There is also a thermal sensor which looks like a very small rod (maybe 1 inch in length) that the flame from the pilot contacts when it burns. The rod may need a cleaning or replacement. A small peice of sand paper may be all that is needed to clean it. Just shut the pilot down...let it cool and sand it down. Maybe a minute or two is all that it takes. If the sensor is dirty, this may cause your pilot to shut down.


----------



## Guest

*Standing pilot operation*



Mike F said:


> What would make a pilot light go out on a furnace? 3 times this winter I have had to relight the pilot light on our gas furnace, never happened before.



Ok here is how it works:

When the pilot flame hits the thermocouple it creates an electrical current that energizes a *small* solenoid inside the gas valve. This solenoid holds the pilot valve open and allows the pilot gas to flow. If the thermocouple gets too cool, the voltage will drop and the pilot valve will close cutting off gas to the pilot.

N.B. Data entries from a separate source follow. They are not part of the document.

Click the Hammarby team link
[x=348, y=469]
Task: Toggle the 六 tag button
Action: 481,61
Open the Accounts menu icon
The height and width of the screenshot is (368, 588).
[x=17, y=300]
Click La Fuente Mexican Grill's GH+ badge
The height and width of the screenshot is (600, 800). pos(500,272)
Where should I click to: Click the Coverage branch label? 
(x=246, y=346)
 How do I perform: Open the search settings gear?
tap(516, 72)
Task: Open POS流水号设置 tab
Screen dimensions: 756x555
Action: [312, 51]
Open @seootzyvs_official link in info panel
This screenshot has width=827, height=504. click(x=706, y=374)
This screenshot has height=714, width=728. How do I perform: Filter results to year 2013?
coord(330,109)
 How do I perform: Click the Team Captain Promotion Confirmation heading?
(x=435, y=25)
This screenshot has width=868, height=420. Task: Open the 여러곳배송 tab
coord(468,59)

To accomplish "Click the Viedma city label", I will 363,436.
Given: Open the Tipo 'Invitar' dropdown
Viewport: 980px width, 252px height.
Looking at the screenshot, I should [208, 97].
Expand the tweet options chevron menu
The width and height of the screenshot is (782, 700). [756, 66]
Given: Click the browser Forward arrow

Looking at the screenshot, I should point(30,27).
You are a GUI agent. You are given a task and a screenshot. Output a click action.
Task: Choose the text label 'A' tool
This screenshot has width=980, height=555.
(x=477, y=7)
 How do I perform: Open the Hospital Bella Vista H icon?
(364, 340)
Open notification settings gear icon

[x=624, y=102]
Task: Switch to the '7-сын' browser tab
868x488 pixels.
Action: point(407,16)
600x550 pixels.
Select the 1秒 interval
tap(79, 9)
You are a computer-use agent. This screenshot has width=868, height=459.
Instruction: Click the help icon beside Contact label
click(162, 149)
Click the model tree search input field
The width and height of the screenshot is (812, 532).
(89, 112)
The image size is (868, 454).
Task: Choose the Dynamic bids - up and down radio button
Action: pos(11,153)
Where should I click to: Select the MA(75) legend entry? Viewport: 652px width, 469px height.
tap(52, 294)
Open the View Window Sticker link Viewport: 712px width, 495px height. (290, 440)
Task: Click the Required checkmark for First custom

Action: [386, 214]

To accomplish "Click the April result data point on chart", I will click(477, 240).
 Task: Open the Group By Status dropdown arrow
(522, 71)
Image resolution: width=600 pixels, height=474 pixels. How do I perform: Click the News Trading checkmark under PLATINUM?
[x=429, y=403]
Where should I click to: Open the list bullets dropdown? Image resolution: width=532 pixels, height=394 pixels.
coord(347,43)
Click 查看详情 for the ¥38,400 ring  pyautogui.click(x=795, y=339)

Weak, lazy, yellow pilot flames are not as hot as crisp, blue, noisy pilot flames. What makes them weak is the oxygen gets choked off. There are 4 air intake slots at the base of the pilot hood that allow oxygen in. They gradually clog up with dirt and make the pilot flame weak enough to be easily blown out. Keep you air slots clean and your pilot flame will stay strong.

Of course if the thermocouple is bad the pilot will go out.

If the pilot solenoid inside the valve goes bad the pilot flame will fail.

The main burners are lit by the pilot when the *large* solenoid inside the valve opens and lets gas flow. This is initiated by the thermostat calling for heat.


----------



## Bjd

Thermo couples are cheap, if you pay more than $10.00 you are getting screwed.
For the grief and aggravation with having to relite a poilet, you are much better off to just bite the bullet and replace the thing.

Bernie


----------



## Guest

*Alice/Universal card*

I was going to give you some suggestions, However it look as if they already gave you some very good answers. I hope you get your problem sloved and everything works good for you.


----------



## Guest

So, it looks like I should look into first doing some cleaning of air slots and sanding of that rod and then look into replacing some parts of the pilot light system.

Thanks guys.


----------



## Rod

My pilot light went out 7 times in the last 4 months because of high winds. I live in a new development and many other houses had the same problem. After several people complained to the builder (houses are still under the one year warranty) they have attempted to resolve the problem by lengthening the rooftop exhaust (B-vent I think they call it). They said that high winds swirling around the roof near the exhaust was causing the problem. The pipes were extended around 3-feet, many extending above the roof line. Anyway, that's what they did around here. Hopefully, it will work.


----------



## jedd

In response to sanding the rod on a thermocouple,c'mon.You need a tech in to check the millivolt readings on your thermocouple as well as a drop out time on your gas valve.Your problem is either a lazy flame ;a weak thermocouple;a weak gas valve solenoid or even a cracked heat x-changer.Downdraft hardly ever. Good luck.


----------



## CynicX

Rod said:


> My pilot light went out 7 times in the last 4 months because of high winds. I live in a new development and many other houses had the same problem. After several people complained to the builder (houses are still under the one year warranty) they have attempted to resolve the problem by lengthening the rooftop exhaust (B-vent I think they call it). They said that high winds swirling around the roof near the exhaust was causing the problem. The pipes were extended around 3-feet, many extending above the roof line. Anyway, that's what they did around here. Hopefully, it will work.


lol did they install old furnaces I cant believe you live in a new house with a furnace that uses a standing pilot...who makes the furnaces?, most name brand companies replaces standing pilot with electric spark ignition or electric spark pilot ignition in the late 80's.....


----------